• Auszug:
Polizeiliche NS-Verbrechensorte in Polen
Kein anderer Ort steht im öffentlichen Gedächtnis so sehr für den Völkermord an den europäischen Jüdinnen*Juden wie das Konzentrations- und Vernichtungslager Auschwitz im Süden Polens. Aber haben Sie von Orten wie Józefów, Majdanek oder Zamość gehört? Auch bei diesen handelt es sich um Tatorte des Holocaust. Es sind Orte, an denen gewöhnliche deutsche Polizisten zu Mördern wurden.
Befehligt wurden sie auch aus der Villa ten Hompel als damaligem Sitz des Befehlshabers der Ordnungspolizei im Wehrkreis VI zwischen 1940 und 1944. Als Angehörige von Polizeibataillonen bewachten Polizisten Lager, eskortierten Deportationszüge und nahmen an Erschießungen teil. Immer unter dem Vorwand, die von der Wehrmacht eroberten Gebiete zu „sichern“ und „für Ordnung zu sorgen“. In der deutschen Erinnerungskultur sind diese Verbrechenskomplexe jedoch nur unzureichend verankert. Der Gallery Walk verfolgt daher die Spuren der Verbrechen von Ordnungspolizisten – ausgehend von den Schreibtischtätern in der Villa ten Hompel hin zu den Erschießungsorten, Ghettos und Mordlagern der Vergangenheit.

• Vorliegendes Material:

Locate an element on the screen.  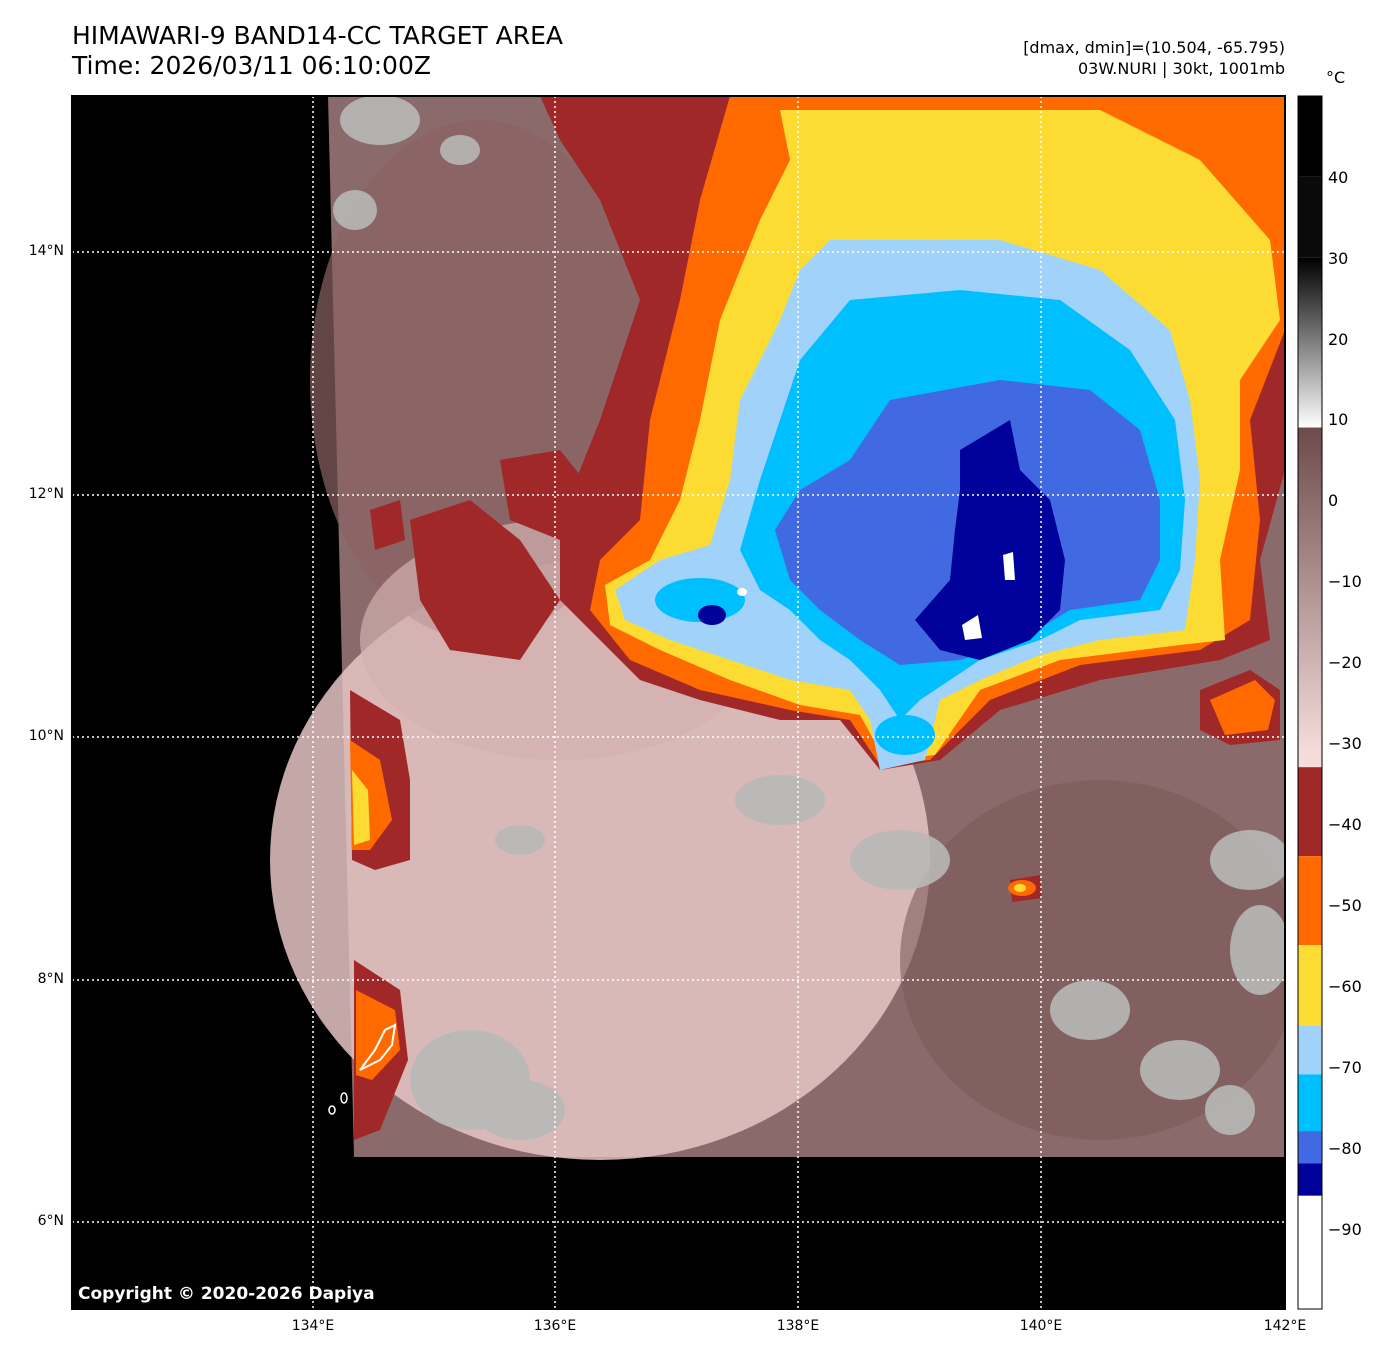
cb-tick-minus90: −90 is located at coordinates (1345, 1230).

• Aufgaben:
(a) Gib aus dem Auszug alles von „Polizeiliche NS-Verbrechensorte in“ bis hinunter zu „zu Mördern wurden.“ wortgetreu wieder.
(b) In welchem Zeitraum war die Villa ten Hompel laut dem Auszug Sitz des Befehlshabers der Ordnungspolizei im Wehrkreis VI?

• Antworten:
(a)
Polizeiliche NS-Verbrechensorte in Polen
Kein anderer Ort steht im öffentlichen Gedächtnis so sehr für den Völkermord an den europäischen Jüdinnen*Juden wie das Konzentrations- und Vernichtungslager Auschwitz im Süden Polens. Aber haben Sie von Orten wie Józefów, Majdanek oder Zamość gehört? Auch bei diesen handelt es sich um Tatorte des Holocaust. Es sind Orte, an denen gewöhnliche deutsche Polizisten zu Mördern wurden.

(b) Zwischen 1940 und 1944.